▸ Records provided
▼▼▼

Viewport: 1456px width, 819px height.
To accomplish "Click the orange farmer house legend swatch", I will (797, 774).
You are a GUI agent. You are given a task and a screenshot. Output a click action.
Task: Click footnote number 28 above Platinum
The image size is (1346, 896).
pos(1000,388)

▲▲▲
▼▼▼

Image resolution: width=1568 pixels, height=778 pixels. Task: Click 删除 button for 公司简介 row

▲▲▲

The answer must be a single number: the count of lines in the data that contain the word "width".

2